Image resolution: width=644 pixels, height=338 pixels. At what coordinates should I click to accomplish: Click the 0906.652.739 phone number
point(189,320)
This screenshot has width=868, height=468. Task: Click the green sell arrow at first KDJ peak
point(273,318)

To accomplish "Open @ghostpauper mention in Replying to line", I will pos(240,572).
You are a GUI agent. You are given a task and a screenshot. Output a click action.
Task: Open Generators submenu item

* * *

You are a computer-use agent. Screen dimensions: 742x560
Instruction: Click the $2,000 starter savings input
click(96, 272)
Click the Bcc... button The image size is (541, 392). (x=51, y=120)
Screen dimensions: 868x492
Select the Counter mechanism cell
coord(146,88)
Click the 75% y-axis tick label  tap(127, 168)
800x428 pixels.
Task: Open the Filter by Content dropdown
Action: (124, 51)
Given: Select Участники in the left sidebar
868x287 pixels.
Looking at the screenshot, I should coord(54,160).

**Prompt:** Above are the records. Copy the lines beginning at the one that has "Screen dimensions: 868x492" and ending with the one that has "Given: Select Участники in the left sidebar", unchanged.

**Task output:**
Screen dimensions: 868x492
Select the Counter mechanism cell
coord(146,88)
Click the 75% y-axis tick label  tap(127, 168)
800x428 pixels.
Task: Open the Filter by Content dropdown
Action: (124, 51)
Given: Select Участники in the left sidebar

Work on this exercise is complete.